_The task_
In the data below, find the line containing "499x377 pixels. Task: Delete" and the line containing "Viewport: 519px width, 325px height.", then reproduce them and every line between, exactly. Omit pictures.

[Saved entries]
········

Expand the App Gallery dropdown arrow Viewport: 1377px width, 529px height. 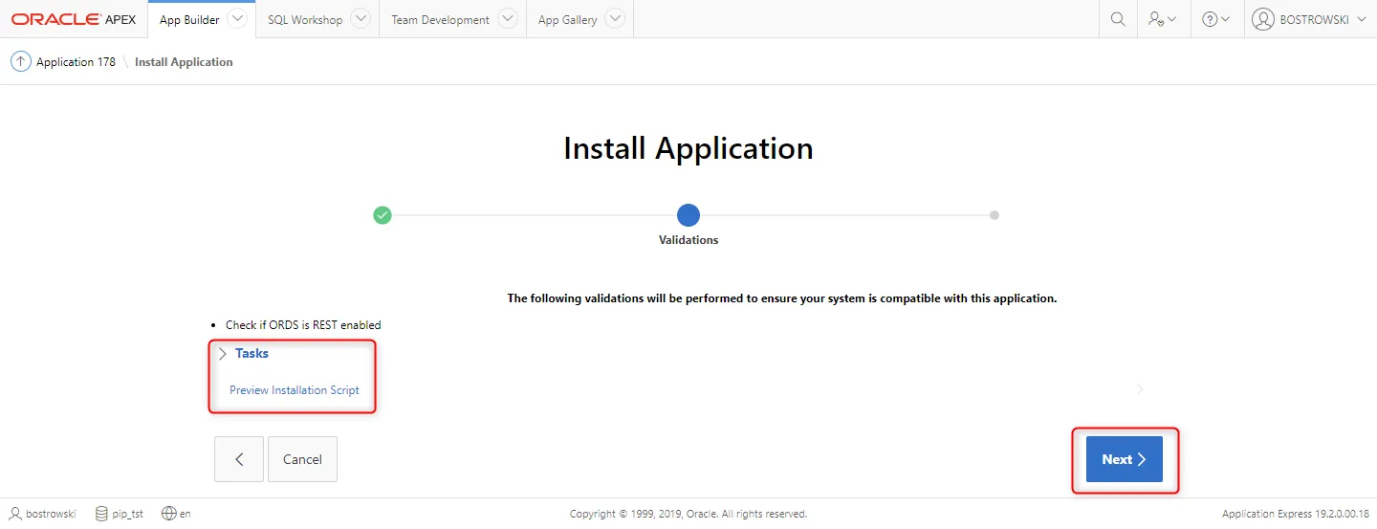pyautogui.click(x=615, y=19)
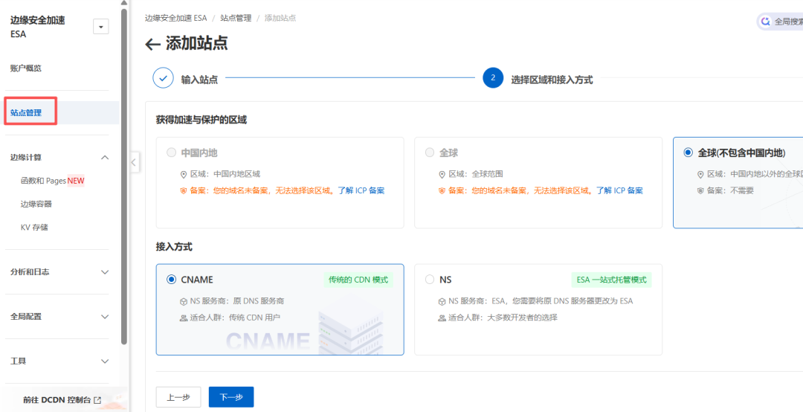The image size is (803, 412).
Task: Open 账户概览 in the sidebar
Action: pos(26,68)
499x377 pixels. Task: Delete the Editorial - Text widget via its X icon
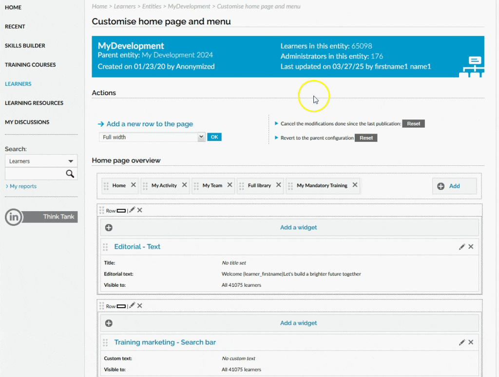[471, 246]
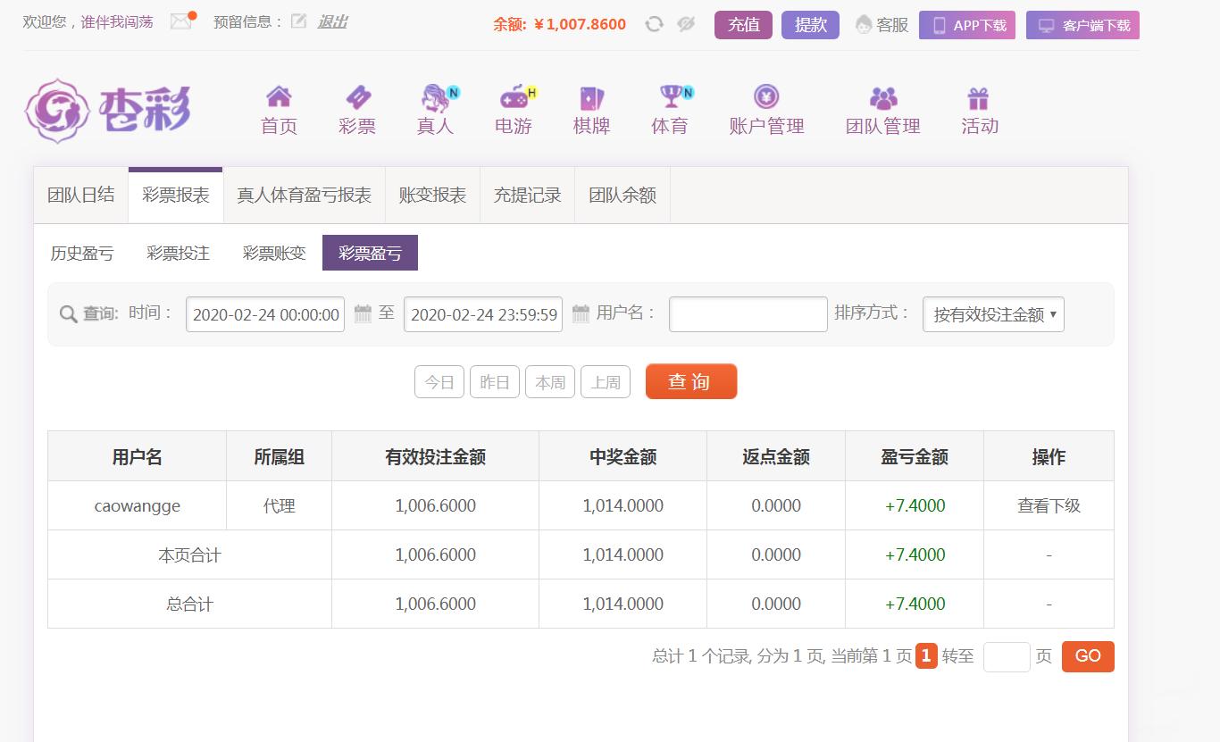Click the 退出 logout link
The image size is (1220, 742).
tap(332, 21)
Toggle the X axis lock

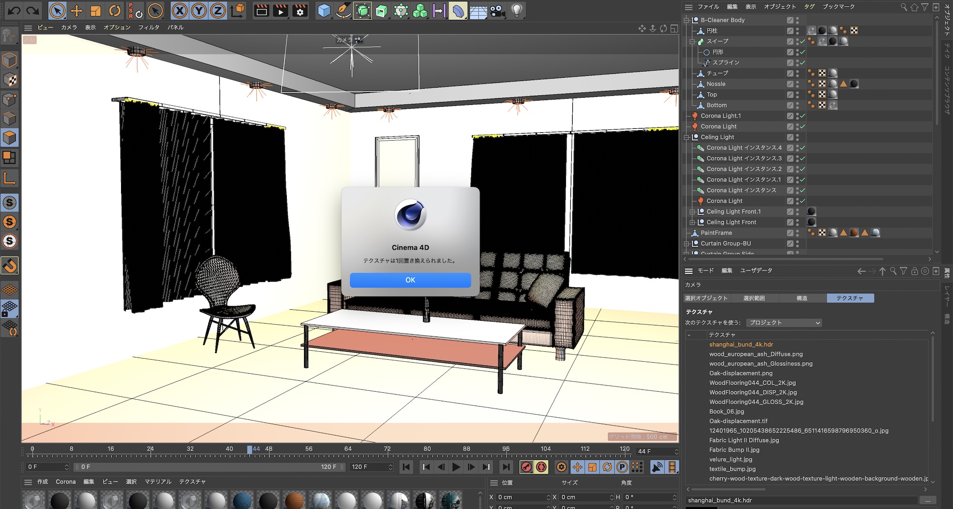[180, 10]
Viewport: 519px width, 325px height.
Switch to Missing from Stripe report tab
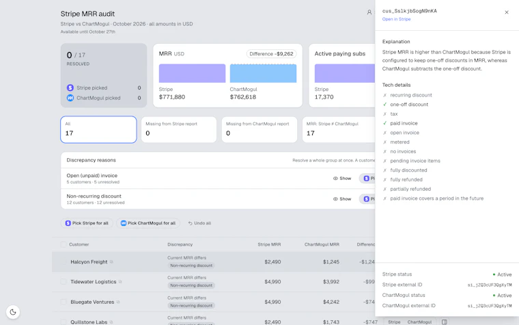pyautogui.click(x=179, y=130)
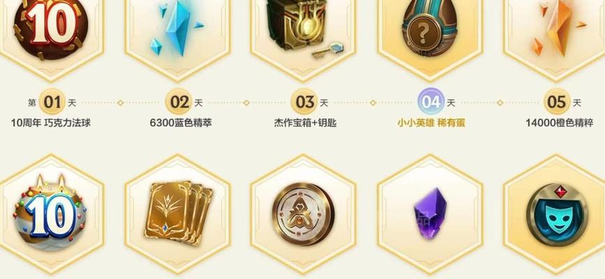The height and width of the screenshot is (279, 605).
Task: Select the round silver-gold token coin
Action: click(304, 214)
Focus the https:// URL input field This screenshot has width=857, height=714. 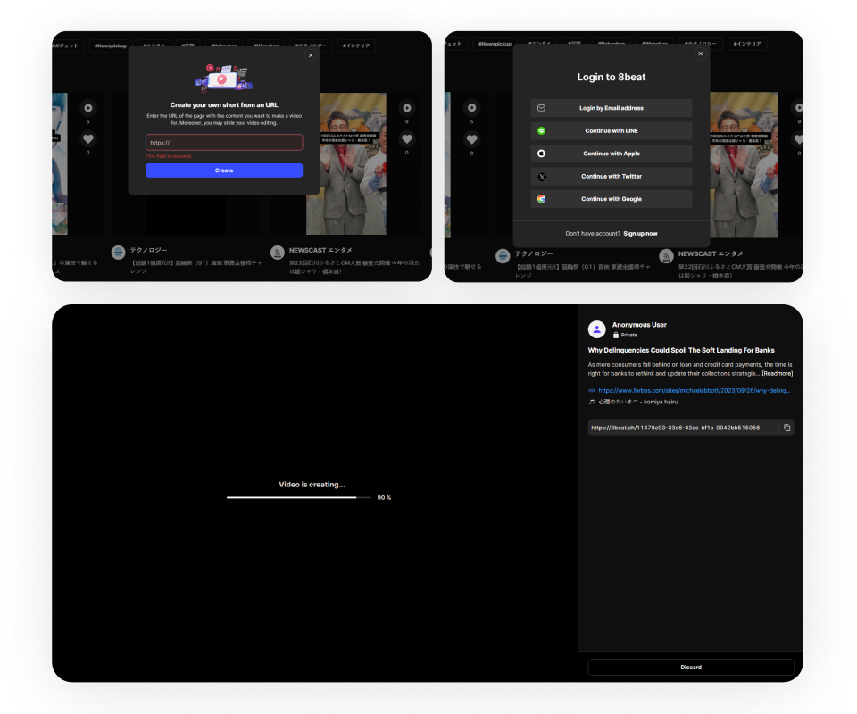224,143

········

_Answer box_
499x377 pixels. Task: Delete the Editorial - Text widget via its X icon
[471, 246]
Click the 退出 logout link
The image size is (1220, 742).
tap(332, 21)
Toggle the X axis lock

[180, 10]
Viewport: 519px width, 325px height.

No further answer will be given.